Exercise requirements —
A word-for-word copy of the records is needed, with every picture left out.

Data to process —
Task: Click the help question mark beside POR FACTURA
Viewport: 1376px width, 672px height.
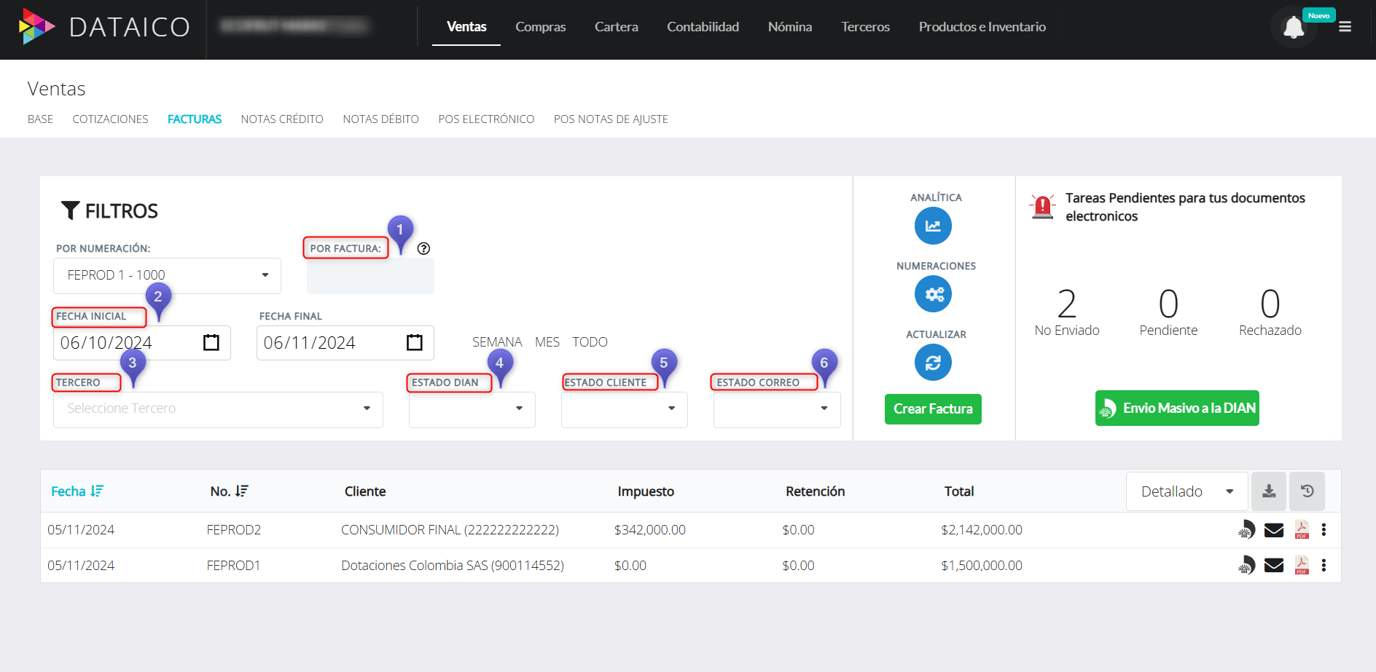Action: (423, 248)
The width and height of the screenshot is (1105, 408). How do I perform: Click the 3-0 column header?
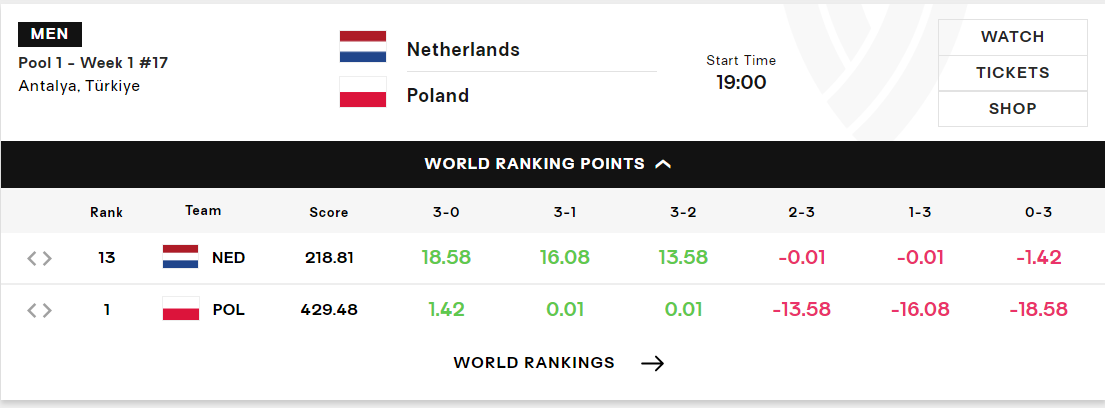click(446, 212)
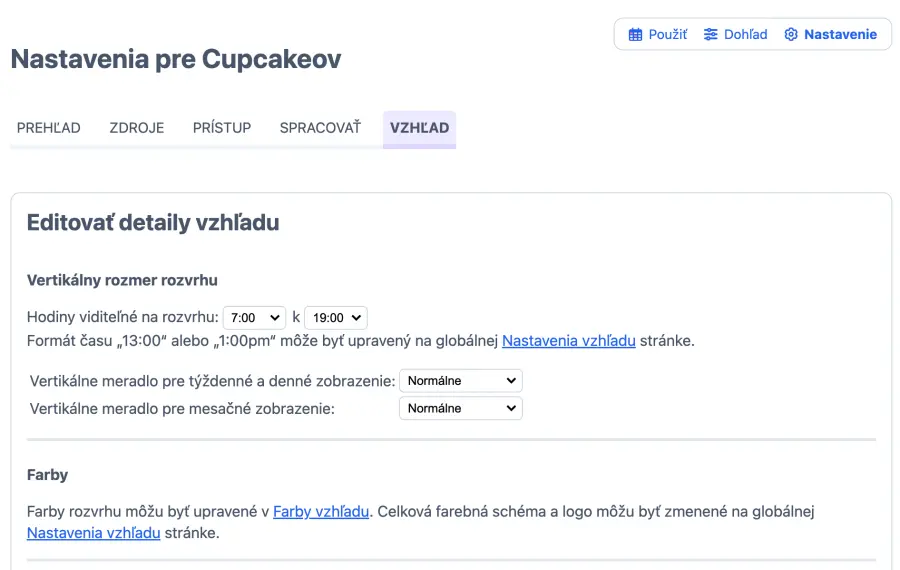Open the PRÍSTUP tab
The width and height of the screenshot is (900, 570).
click(x=222, y=128)
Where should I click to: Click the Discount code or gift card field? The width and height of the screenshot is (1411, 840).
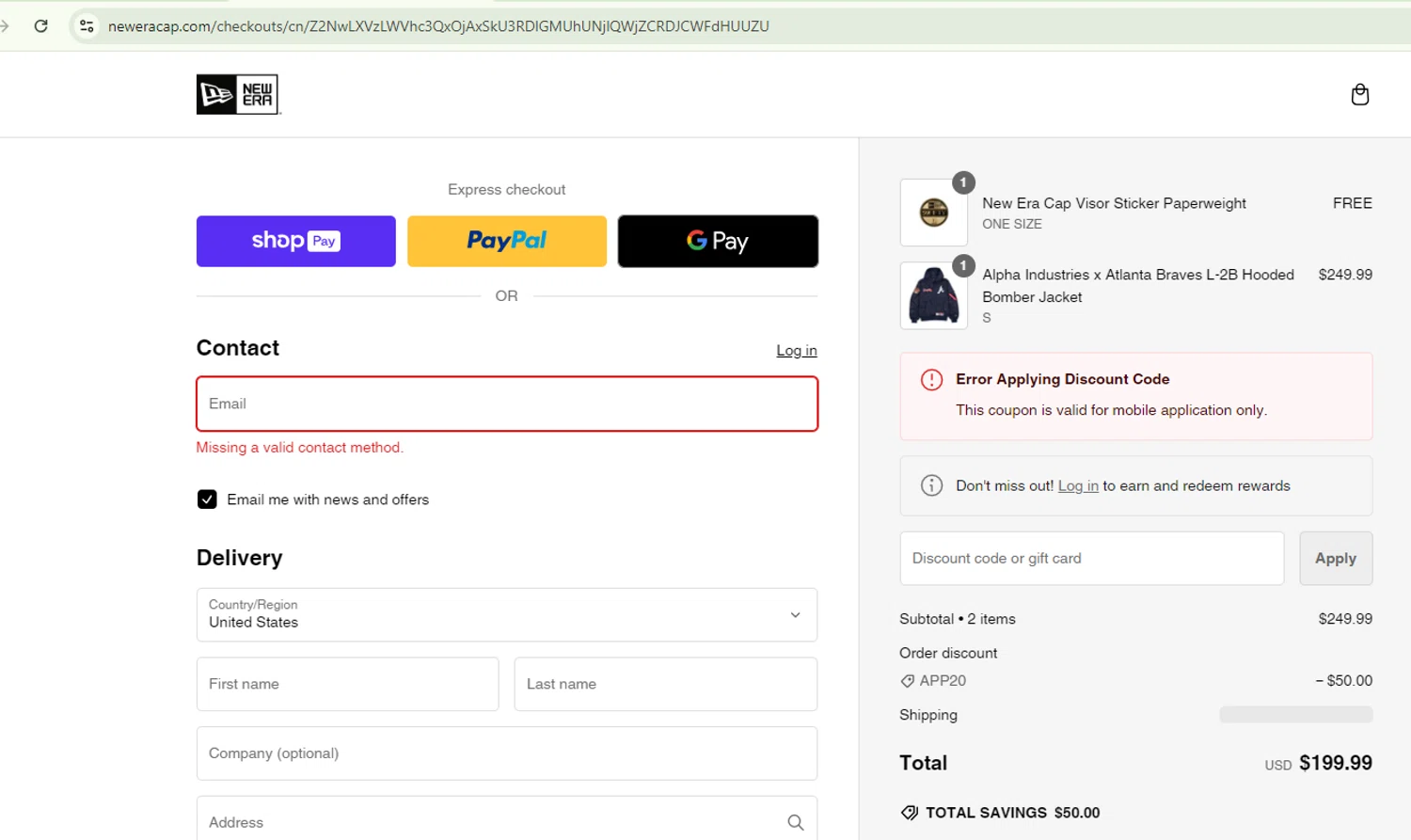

Answer space —
Task: Click the help question mark beside POR FACTURA
Viewport: 1376px width, 672px height.
Action: (423, 248)
The width and height of the screenshot is (1105, 408). How do I perform: Click the 3-0 column header?
click(446, 212)
Open the PRÍSTUP tab
The width and height of the screenshot is (900, 570).
click(x=222, y=128)
Where should I click to: Click the Discount code or gift card field? The width and height of the screenshot is (1411, 840).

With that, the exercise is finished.